> 1. DUPLICATE THIS COLAB TO START WORKING ON IT. Using File > Save a copy to drive.
> 2. SET THE "General Access" OF THE COPIED NOTEBOOK TO "Anyone with the link" BY CLICKING ON "Share" TO ENABLE SHARING WITH YOUR PEERS FOR REVIEW.
> 3. Download the data from the course and "mount it" (see cell below) so that you can work with it in this notebook


### This project is from the *Causal Inference for Data Science course on CoRise.* Learn more about the course [here](https://corise.com/course/causal-inference-for-data-science).



---





# Week 3 Project: Applying Difference-in-Differences
***

Welcome to the third project for Causal Inference for Data Science!

This project marks the end of our core curriculum. After this week, we'll take a brief tour of advanced methods by relating them to the ones you've already learned. We'll also work on a final "wrap-up" project that you can add to your data science portfolio.

But we're getting ahead of ourselves: We still need to complete Week 3 :)


## Scenario

Your previous analyses have gone viral within Tongass. Suddenly, everyone is talking about the "dynamic synergies" between in-store and online sales.

Pretty soon, you get a call from the CEO. "I'm blown away," she says.

"Uh, thanks," you say, trying to keep it cool.

"I'm *so* blown away that I've decided to launch new physical locations in the tri-state area. Customers in New Jersey, New York, and Connecticut will have way more options going forward!"

"Wow!" you reply. "That's amazing."

"Indeed, but I want to make sure we approach this launch thoughtfully before we expand to other geos. Could you analyze the impact of opening new stores in these states?"

"Of course!" you say. "I'll make sure we have a solid causal inference plan and get a rigorous read on how these openings affect Tongass's business."
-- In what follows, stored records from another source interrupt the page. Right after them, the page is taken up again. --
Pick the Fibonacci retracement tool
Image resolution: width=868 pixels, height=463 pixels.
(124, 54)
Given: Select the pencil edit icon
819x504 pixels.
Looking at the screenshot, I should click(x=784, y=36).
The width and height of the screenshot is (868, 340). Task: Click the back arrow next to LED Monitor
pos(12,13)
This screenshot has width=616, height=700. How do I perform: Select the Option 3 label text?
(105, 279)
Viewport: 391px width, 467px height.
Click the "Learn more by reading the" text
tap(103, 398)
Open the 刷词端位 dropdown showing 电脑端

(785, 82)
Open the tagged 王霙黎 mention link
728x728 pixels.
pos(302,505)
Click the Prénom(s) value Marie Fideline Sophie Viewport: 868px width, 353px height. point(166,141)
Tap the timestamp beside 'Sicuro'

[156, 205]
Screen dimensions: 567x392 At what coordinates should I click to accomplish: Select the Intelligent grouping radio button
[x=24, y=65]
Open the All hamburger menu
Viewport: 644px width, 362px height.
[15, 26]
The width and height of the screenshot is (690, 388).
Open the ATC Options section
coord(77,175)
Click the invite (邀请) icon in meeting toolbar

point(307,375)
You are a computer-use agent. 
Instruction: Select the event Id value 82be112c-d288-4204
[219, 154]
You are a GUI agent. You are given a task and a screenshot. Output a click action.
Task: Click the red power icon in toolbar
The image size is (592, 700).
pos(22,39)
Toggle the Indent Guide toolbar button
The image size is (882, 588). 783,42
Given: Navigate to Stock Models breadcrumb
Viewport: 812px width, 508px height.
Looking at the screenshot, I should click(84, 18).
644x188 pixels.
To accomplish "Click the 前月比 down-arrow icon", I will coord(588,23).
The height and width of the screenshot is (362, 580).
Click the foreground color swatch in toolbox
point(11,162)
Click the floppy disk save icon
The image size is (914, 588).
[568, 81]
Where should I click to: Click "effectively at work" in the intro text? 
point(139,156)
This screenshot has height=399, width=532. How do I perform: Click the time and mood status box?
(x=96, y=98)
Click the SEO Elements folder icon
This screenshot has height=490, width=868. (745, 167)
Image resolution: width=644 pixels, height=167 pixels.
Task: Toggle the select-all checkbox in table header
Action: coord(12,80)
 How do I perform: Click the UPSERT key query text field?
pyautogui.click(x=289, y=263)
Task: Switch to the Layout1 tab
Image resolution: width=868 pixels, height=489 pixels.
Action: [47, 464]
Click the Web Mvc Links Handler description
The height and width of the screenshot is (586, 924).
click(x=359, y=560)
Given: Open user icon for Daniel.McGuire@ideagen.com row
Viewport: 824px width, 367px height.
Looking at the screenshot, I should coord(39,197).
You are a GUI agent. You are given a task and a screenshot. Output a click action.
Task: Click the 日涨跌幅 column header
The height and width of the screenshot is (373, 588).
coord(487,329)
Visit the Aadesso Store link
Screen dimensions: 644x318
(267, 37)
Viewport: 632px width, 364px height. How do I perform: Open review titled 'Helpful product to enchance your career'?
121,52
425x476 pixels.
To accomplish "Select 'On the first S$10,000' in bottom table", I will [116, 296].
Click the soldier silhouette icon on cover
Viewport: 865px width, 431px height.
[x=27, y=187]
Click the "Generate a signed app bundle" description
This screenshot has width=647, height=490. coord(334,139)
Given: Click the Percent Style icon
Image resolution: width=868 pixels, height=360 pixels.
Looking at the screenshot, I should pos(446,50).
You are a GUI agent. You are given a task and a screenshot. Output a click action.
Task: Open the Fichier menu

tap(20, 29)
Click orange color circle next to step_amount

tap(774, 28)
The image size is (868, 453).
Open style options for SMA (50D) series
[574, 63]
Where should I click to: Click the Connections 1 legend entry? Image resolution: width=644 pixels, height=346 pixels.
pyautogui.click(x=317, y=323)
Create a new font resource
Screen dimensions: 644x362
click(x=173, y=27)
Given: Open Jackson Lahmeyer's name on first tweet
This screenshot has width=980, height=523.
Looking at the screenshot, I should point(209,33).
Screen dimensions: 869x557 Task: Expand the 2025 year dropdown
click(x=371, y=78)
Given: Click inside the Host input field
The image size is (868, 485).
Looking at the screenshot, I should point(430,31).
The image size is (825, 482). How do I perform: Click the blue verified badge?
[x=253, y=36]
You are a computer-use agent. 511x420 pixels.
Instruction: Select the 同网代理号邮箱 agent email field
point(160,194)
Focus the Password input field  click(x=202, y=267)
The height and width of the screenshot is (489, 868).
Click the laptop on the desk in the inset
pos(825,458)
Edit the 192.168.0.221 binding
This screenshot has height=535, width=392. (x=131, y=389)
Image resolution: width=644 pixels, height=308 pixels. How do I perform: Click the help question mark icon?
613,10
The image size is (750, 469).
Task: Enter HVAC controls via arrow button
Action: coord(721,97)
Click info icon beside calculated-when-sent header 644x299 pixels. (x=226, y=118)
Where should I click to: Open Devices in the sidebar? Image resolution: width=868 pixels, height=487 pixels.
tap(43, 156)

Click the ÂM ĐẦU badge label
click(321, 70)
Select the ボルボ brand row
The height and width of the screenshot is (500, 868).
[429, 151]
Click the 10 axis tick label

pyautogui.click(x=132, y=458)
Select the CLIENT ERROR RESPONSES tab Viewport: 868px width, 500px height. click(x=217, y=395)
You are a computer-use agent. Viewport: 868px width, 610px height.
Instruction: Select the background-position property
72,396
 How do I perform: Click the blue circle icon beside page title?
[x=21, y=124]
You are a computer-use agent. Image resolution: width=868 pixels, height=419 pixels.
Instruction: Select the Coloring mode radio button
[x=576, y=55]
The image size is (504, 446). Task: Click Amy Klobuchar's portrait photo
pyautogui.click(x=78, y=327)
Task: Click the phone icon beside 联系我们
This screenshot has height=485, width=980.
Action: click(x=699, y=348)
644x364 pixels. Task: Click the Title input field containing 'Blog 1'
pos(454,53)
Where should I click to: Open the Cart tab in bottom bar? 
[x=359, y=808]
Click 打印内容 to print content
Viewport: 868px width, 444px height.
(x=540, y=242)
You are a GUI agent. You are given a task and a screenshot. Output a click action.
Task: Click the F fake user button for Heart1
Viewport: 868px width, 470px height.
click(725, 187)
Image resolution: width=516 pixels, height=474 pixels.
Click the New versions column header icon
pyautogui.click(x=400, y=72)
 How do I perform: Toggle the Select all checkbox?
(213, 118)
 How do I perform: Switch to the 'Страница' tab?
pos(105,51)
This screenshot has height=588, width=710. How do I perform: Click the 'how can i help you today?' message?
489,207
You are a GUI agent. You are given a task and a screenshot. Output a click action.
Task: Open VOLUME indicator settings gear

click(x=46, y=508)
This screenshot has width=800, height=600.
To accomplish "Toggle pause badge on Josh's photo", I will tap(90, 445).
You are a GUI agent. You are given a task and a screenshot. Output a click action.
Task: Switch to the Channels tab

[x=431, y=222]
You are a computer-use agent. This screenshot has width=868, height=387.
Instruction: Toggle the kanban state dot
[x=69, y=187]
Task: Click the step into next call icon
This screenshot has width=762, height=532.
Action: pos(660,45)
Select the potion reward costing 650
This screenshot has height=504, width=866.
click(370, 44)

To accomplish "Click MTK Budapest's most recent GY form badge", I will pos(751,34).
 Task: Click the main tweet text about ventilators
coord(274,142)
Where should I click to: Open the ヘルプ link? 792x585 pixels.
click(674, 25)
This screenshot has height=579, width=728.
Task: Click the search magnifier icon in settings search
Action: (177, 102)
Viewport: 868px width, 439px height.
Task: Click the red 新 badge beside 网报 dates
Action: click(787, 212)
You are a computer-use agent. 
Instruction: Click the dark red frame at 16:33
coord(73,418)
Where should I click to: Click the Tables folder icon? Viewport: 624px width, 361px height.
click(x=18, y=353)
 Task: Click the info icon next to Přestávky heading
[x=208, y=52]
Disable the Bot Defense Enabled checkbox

"Causal inference what now?"

"Sorry," you reply. "The point is: We're going to show Amazon who's boss."

"Excellent!" she says.


## Project notes

As always, we start with the same notes:

### Data

We will work with a consistent data set througout this course (we introduce the data set more fully below). Not all parts of the data set will be applicable in any given week. The goal is demonstrating how a single set of granular data can be transformed to apply different causal inference techniques. We also hope to convey that manipulating data is in many ways the most important aspect of statistical modeling.

### Structure

We attempt to strike a balance between providing concrete steps to follow and making room for exploration. That said, we encourage you to explore: The best way to become a causal inference expert is to attack a single problem from multiple angles to see how different modeling choices affect an analysis. If this freedom is overwhelming, **don't panic**! You can simply fill out the code blocks marked "TODO" and ignore the optional ones. When we ask you to build models, we will provide the treatment effect you should expect so you can check your work.

In [13]:
# loading necessary packages
%matplotlib inline

import pandas as pd
import numpy as np
import matplotlib.pyplot as plt

import seaborn as sns
sns.set()

import statsmodels.formula.api as smf

## I. Load the data
***

We will work with a consistent data set throughout this course. The data set is in the file called `tongass_transactions.csv`.

Note: The data set is at the **transaction level**, not the customer level. Any given customer can (and likely does) have multiple transactions. Some measures and fields are at the customer level, while others are at the transaction level. It will be up to you to manipulate this data set so that it can be used for analysis. As we'll discuss, this week's problem can be tackled at different levels of aggregation (e.g., individuals, states, treatment v. control groups). We'll need to be thoughtful about how to aggregate our data.

Below, we define the fields that are relevant for this week:
- `customer_id`: the unique identifier for a given customer
- `age`: the age of the customer
- `income`: the income of the customer 
- `state`: the customer's state of residence
- `distance`: the distance (in miles) from a customer's home to the nearest Tongass store
- `tx_order`: whether the transaction is the customer's first, second, third... etc.
- `amount`: the dollar value of the transaction
- `tx_date`: the date of the transaction
- `is_credit`: whether the transaction involved a credit card or a different payment method (1 if credit card, 0 if other)
- `in_store`: whether the transaction happened in a physical store (1 if yes, 0 if no and happened on tongass.com)

**NOTE**: If we don't mention a field above, then it won't be relevant for this week :)

In [12]:
# TODO: read in data (already filled out for you :)
df = pd.read_csv('./tongass_transactions.csv')
df.head()

Unnamed: 0,customer_id,age,income,state,received_re,received_in_store_re,distance,index,tx_order,amount,in_store,tx_date,is_credit,is_bonus
0,0,65,122753,ND,0,0,6.765402,0,0.0,61.964375,0.0,2020-12-31,0.0,0.0
1,0,65,122753,ND,0,0,6.765402,1,1.0,41.057234,0.0,2021-03-31,0.0,0.0
2,0,65,122753,ND,0,0,6.765402,2,2.0,71.752128,1.0,2021-06-30,1.0,0.0
3,0,65,122753,ND,0,0,6.765402,3,3.0,93.129942,1.0,2022-10-31,1.0,0.0
4,1,79,32977,DC,0,0,3.146723,0,0.0,61.334116,0.0,2020-01-31,0.0,0.0


## II. Modify the data set to prepare it for difference-in-differences analysis
***

In previous weeks, we got familiar with the data set. (If we hadn't, we would recommend repeating that step from Week 1!)

Now, we want to approach our data through the lens of difference-in-differences specifically.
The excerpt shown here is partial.